Within the data that follows, set down exactly the lines from the one containing "Screen dimensions: 1200x860" through the one containing "Switch to the Дизайн", both ends included.

─── RECORDED DATA

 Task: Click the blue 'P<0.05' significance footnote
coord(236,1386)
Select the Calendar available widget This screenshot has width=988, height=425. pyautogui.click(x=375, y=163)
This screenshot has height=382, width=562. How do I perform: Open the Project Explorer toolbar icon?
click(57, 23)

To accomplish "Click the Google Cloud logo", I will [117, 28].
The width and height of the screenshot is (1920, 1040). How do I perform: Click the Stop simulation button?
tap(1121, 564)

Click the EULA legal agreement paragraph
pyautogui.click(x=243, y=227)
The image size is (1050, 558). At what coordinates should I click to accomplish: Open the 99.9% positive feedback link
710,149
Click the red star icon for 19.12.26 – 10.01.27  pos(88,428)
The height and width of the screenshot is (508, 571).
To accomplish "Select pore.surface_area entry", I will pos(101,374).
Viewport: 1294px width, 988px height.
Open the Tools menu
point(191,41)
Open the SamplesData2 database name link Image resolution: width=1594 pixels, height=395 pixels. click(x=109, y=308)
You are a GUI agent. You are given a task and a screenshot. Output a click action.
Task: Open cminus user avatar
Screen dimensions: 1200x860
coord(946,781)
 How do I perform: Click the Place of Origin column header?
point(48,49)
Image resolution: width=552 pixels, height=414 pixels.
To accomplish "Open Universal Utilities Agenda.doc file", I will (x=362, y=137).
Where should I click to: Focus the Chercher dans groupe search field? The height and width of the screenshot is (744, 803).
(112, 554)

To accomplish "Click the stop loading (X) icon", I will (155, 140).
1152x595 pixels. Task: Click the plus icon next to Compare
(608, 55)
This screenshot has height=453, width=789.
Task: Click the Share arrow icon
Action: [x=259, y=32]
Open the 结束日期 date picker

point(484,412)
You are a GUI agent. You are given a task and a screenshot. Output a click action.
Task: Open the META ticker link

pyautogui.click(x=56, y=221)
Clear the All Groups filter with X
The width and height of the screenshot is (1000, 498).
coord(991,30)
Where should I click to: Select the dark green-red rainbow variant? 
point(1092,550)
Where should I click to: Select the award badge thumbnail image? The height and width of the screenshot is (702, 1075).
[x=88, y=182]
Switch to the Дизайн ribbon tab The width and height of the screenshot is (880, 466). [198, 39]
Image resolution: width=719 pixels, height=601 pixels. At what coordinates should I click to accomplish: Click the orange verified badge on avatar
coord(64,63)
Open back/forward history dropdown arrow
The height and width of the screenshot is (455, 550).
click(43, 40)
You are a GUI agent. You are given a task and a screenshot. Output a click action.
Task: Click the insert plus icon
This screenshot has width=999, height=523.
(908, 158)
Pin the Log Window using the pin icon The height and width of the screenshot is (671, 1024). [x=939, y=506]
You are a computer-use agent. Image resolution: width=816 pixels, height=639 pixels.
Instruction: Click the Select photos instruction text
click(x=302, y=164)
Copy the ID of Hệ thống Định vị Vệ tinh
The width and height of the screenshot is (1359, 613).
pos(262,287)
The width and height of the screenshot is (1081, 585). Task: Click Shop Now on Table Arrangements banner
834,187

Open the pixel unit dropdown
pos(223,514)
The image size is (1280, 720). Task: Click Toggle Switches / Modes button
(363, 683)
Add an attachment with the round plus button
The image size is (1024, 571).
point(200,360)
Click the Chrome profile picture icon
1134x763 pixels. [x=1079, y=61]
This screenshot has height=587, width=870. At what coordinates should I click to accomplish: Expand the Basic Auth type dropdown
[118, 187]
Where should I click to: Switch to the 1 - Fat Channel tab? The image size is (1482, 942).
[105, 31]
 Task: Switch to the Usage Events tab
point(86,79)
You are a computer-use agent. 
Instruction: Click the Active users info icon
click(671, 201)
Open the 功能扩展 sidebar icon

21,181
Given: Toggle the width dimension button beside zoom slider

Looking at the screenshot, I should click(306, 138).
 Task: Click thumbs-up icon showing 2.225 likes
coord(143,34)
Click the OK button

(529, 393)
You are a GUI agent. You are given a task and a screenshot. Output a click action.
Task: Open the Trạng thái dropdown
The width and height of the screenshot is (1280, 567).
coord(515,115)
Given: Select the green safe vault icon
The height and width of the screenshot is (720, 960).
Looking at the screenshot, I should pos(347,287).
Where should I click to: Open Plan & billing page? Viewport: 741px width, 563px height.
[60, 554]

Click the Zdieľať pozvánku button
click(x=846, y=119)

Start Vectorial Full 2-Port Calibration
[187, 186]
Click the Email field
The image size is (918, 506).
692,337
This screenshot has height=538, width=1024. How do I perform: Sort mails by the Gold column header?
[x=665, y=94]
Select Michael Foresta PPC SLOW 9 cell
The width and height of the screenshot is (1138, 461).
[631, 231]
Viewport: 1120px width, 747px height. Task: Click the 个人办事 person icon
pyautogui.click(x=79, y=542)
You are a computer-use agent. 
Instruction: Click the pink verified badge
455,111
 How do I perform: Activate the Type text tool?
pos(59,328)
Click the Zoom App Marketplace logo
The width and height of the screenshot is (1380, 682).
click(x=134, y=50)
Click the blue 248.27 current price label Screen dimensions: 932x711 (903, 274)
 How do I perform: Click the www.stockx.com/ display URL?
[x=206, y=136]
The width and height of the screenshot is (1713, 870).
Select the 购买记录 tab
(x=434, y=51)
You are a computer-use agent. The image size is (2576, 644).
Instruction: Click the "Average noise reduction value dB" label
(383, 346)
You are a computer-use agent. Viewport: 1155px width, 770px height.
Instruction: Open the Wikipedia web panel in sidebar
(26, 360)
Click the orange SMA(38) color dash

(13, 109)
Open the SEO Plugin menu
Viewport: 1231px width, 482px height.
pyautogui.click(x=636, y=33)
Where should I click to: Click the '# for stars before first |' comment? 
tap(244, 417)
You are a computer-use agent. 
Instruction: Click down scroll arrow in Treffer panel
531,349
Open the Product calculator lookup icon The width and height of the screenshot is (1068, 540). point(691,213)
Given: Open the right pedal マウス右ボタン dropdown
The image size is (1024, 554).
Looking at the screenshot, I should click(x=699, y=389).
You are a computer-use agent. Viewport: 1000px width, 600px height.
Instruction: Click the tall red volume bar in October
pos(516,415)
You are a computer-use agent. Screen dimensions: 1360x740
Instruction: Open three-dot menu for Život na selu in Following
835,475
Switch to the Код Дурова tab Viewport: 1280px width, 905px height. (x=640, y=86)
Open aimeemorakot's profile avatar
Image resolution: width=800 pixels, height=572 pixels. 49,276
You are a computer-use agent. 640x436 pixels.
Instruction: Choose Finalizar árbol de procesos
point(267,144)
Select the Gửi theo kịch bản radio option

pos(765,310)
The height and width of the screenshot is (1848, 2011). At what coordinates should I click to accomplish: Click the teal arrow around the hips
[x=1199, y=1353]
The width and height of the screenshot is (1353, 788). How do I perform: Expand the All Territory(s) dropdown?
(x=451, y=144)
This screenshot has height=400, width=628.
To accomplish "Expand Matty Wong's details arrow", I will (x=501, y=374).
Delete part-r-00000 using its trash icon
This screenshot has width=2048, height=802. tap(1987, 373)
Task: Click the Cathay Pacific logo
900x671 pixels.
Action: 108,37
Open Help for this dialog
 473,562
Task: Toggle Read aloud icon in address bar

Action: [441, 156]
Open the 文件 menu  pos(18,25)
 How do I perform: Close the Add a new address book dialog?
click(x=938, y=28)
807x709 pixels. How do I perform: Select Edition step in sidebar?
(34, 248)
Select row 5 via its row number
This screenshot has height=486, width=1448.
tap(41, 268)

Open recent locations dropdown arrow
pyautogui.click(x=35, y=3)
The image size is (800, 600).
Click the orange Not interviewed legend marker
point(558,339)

──────

- EXERCISE SOLUTION
Screen dimensions: 1200x860
coord(946,781)
 How do I perform: Click the Place of Origin column header?
point(48,49)
Image resolution: width=552 pixels, height=414 pixels.
To accomplish "Open Universal Utilities Agenda.doc file", I will (x=362, y=137).
Where should I click to: Focus the Chercher dans groupe search field? The height and width of the screenshot is (744, 803).
(112, 554)

To accomplish "Click the stop loading (X) icon", I will (155, 140).
1152x595 pixels. Task: Click the plus icon next to Compare
(608, 55)
This screenshot has height=453, width=789.
Task: Click the Share arrow icon
Action: [x=259, y=32]
Open the 结束日期 date picker

point(484,412)
You are a GUI agent. You are given a task and a screenshot. Output a click action.
Task: Open the META ticker link

pyautogui.click(x=56, y=221)
Clear the All Groups filter with X
The width and height of the screenshot is (1000, 498).
coord(991,30)
Where should I click to: Select the dark green-red rainbow variant? 
point(1092,550)
Where should I click to: Select the award badge thumbnail image? The height and width of the screenshot is (702, 1075).
[x=88, y=182]
Switch to the Дизайн ribbon tab The width and height of the screenshot is (880, 466). [198, 39]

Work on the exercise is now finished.